Лето Эпох - страница 4
Недавнее, с его точки зрения, немного досадное, подумаешь чуть опалило лицо и короткий ежик светлых волос, но, в общем-то пустяковое, недоразумение, он просто отмел, как не заслуживающее его внимания. Ну, громыхнула в небе, сверкнуло. Так, что с того? Лето, почему бы и не погромыхать грому и молниям. А то, что на небе в это время было ни облачка, так кто ее знает, эту природу, захотелось, вот и громыхнуло. А почему прилетело именно ему среди десятков людей, снующих по перрону. Так, то опять же загадка природы и пусть разгадывают ее те, кому это интересно. А ему, Вовке, не до каких-то там загадок. Он дома, Он приехал ДОМОЙ.
Легко взбежав по отшлифованным тысячами подошв, местами выщербленным ступенькам на третий этаж обычной пятиэтажки, Вовка вдруг в нерешительности остановился. Вот она дверь, обитая черным дерматином, вот золотистый пластмассовый номерок, сам прикручивал, еще до армии, вон кнопка звонка, оплавленная зажигалкой, так и не сменил… Вот..
Что-то останавливало его. Что-то здесь было не так. Вовка не понимал, что? Но где-то внутри, в груди, в сердце, вдруг всё воспротивилось тому, что бы с легкостью нажать эту черную в круглом сером оплавленном корпусе кнопку. Он отступил на шаг назад, оперся плечом о стену и торопливо вытянул сигарету, тряхнул зажигалкой, поднося огонек, но, тут же, как будто опомнившись, убрал сигарету обратно в пачку и решительно, даже с каким-то злым вызовом, надавил на черный кругляш.
За дверью прошелестели легкие шаркающие шаги и, не спрашивая — кто? — провернулся ключ. И, появилась мама, такая же пышная, родная в просторном домашнем халате. Она недоуменно поглядела на Вовку — Вам кого?… Но голос ее вдруг сорвался, взгляд затуманился и она, сделав шаг назад, побледнев, стала оседать, теряя сознание. Губы ее шептали — Саша, ты пришел…
В тесном коридорчике появился парнишка, на вид лет семнадцати в одних трусах и кинулся к матери. Вдвоем они внесли маму в комнату, ничуть не изменившуюся за четыре последних года, и положили на старенький, но такой уютный диван. Паренек, выпрямившись, взволновано спросил — Вы к кому?

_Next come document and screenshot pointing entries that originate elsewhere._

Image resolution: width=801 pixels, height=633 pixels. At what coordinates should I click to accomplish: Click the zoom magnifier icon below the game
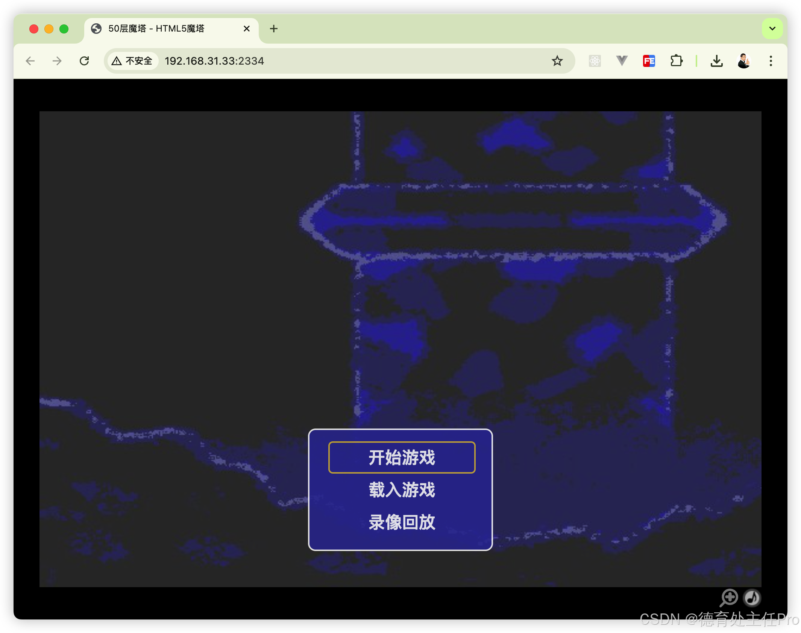(729, 597)
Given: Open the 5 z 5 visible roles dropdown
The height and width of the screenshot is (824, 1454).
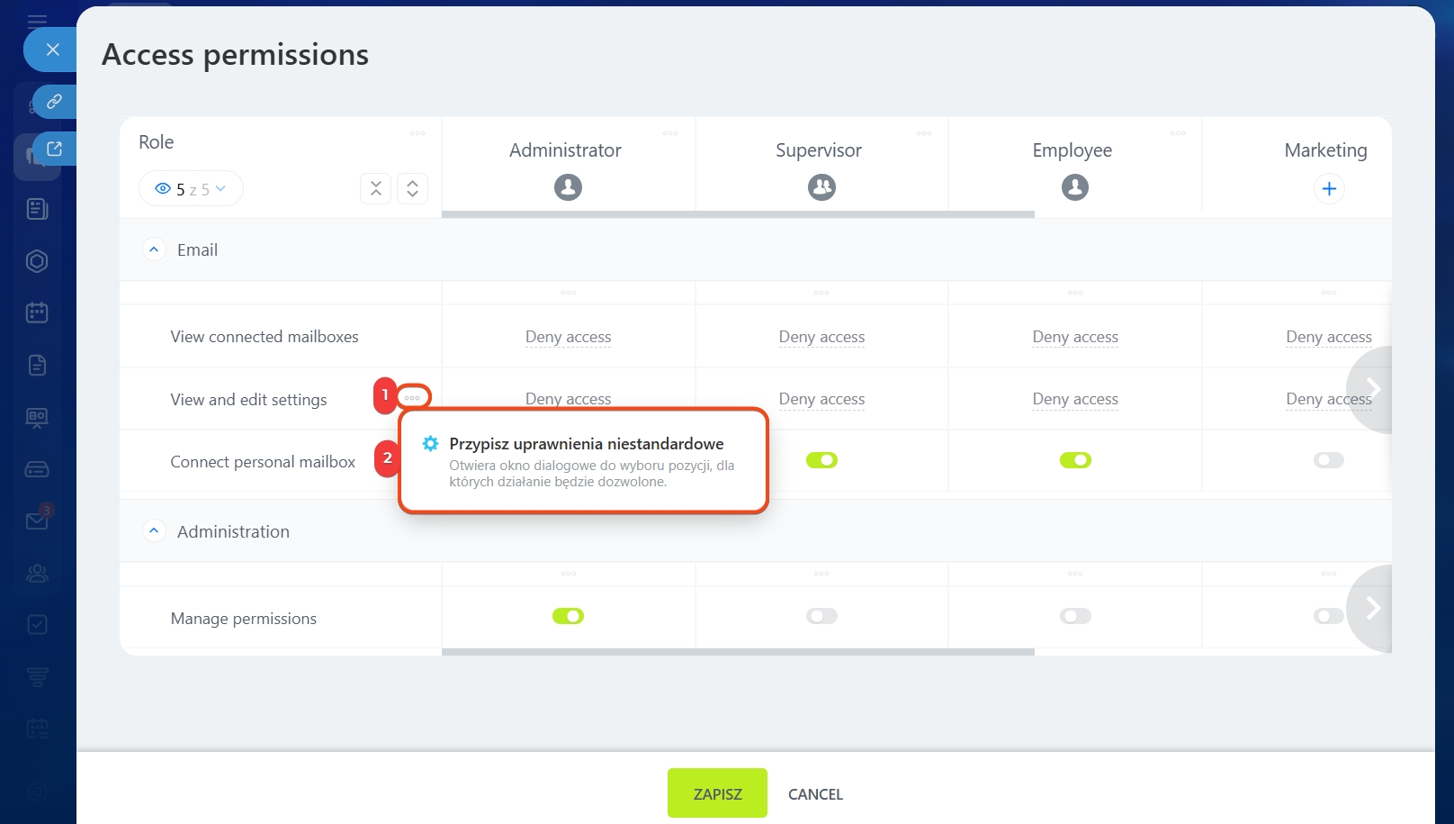Looking at the screenshot, I should tap(191, 189).
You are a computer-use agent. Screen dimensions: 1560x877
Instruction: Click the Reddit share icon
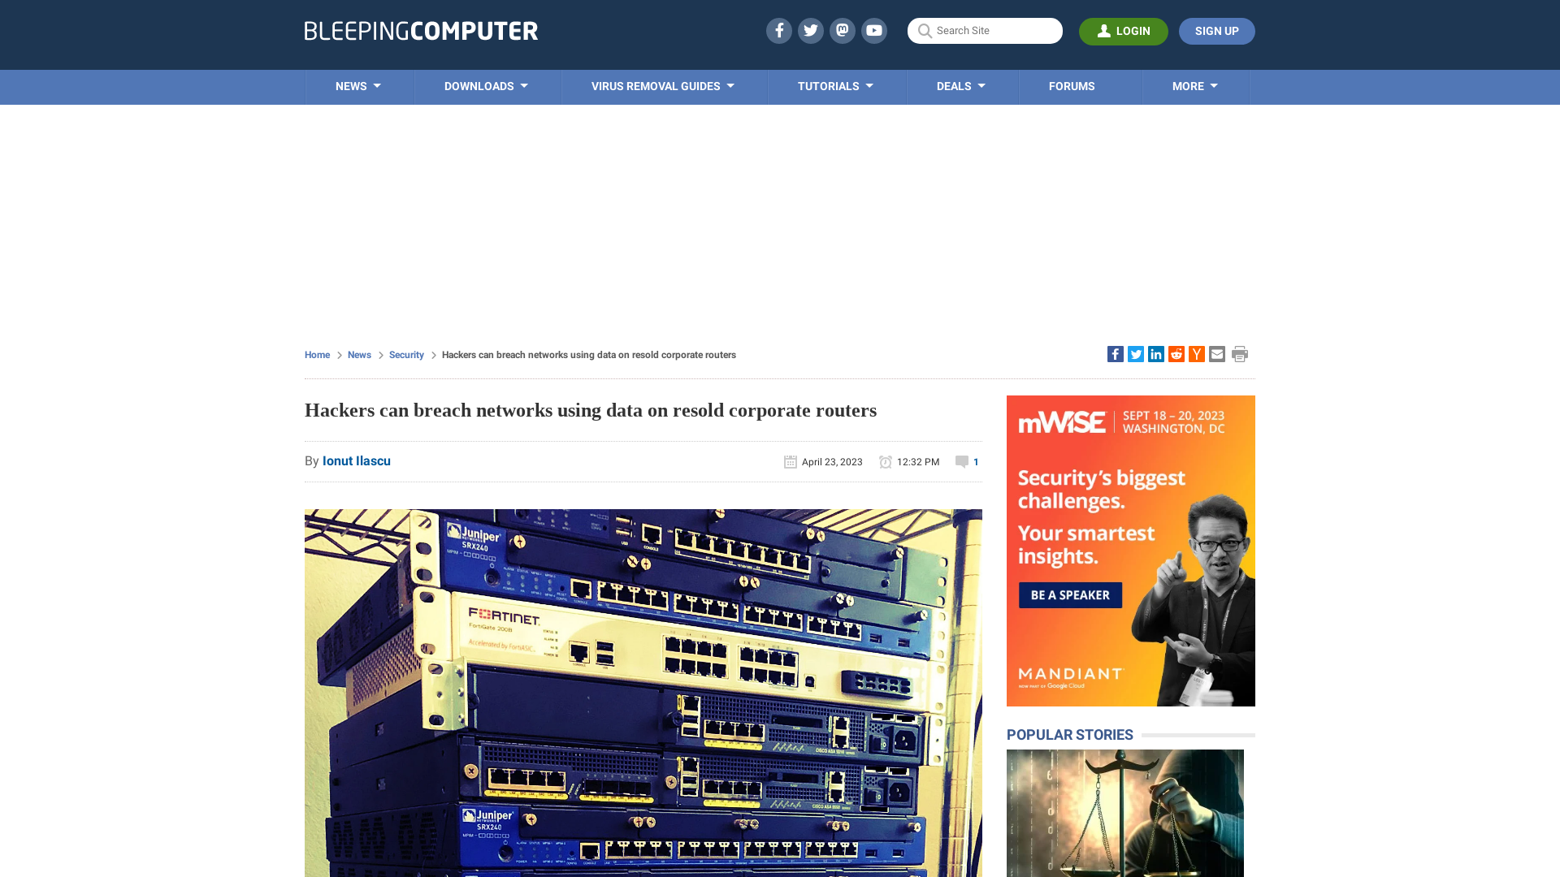pos(1176,353)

— Я-а? — Протянул Вовка, непонимающе вертя головой. Слова рвались из груди, но кроме хрипа и судорожного всхлипа произнести ничего не смог.
Несколько мгновений они смотрели друг другу в глаза и, не выдержав, Вовка отвернулся. Что-то происходило с ним… Он чувствовал, что теряет, самое главное… Себя? Душу? Жизнь? Он как будто растворялся в этом пареньке.

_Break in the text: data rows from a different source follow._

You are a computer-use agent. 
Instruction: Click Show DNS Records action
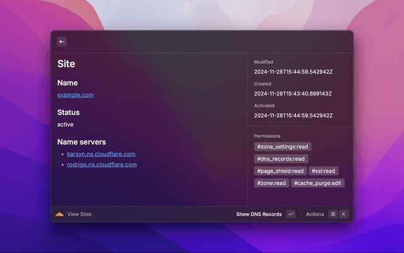point(259,214)
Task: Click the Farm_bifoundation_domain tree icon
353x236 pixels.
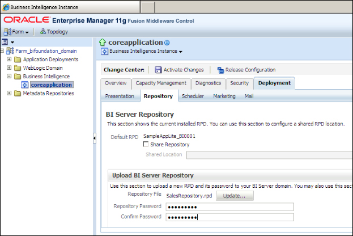Action: [10, 50]
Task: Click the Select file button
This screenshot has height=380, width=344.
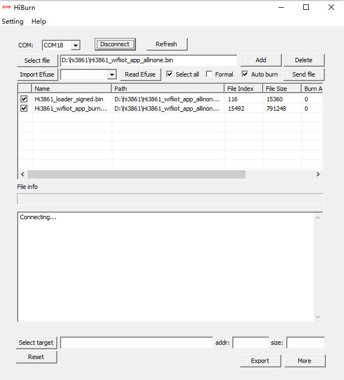Action: pyautogui.click(x=37, y=61)
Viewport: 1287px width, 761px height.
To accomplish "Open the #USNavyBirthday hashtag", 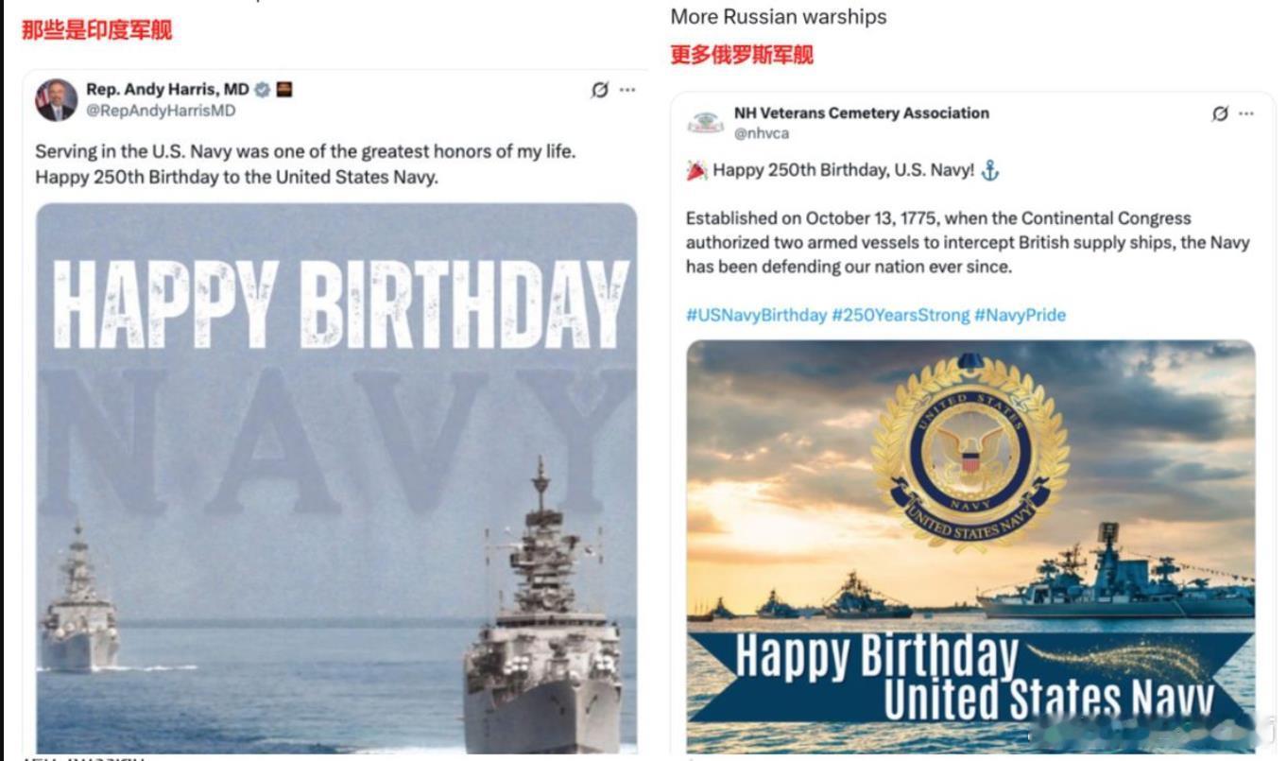I will tap(756, 315).
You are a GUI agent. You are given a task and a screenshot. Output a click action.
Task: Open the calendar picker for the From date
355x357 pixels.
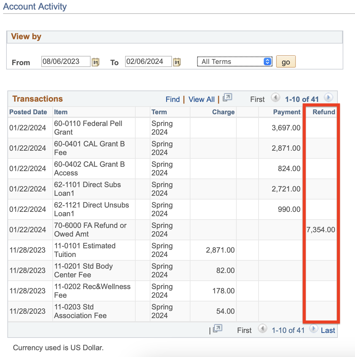[96, 62]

А паренек, спохватившись, бросился к телефону, судорожно давя на кнопки "03".
Вовка в растерянности постоял еще минуту, а затем, тяжело передвигая негнущиеся ноги, двинулся к входной двери и, уже почти переступив порог, резко развернувшись, грубо спросил — а ты кто?
Паренек скороговоркой выпалил в телефонную трубку адрес и, опустив ее на рычаг, дерзко поглядел на сержанта — я Вова, Владимир — поправился он — а ты?
Вовка ничего не ответив, вышел, прикрыв за собой дверь.
Он сидел на лавочке детской площадки в тени раскидистой акации напротив "своего" подъезда и отрешенно курил сигарету за сигаретой. Вся его сущность, как будто вновь собиралась в единое целое, как ручейки, соединяясь, образуя мощный поток. И этот поток с грохотом, вспениваясь, и разлетаясь на мириады брызг, падал с огромной высоты в бескрайнее озеро. Озеро его Я. Падал, разбивался и успокаивался.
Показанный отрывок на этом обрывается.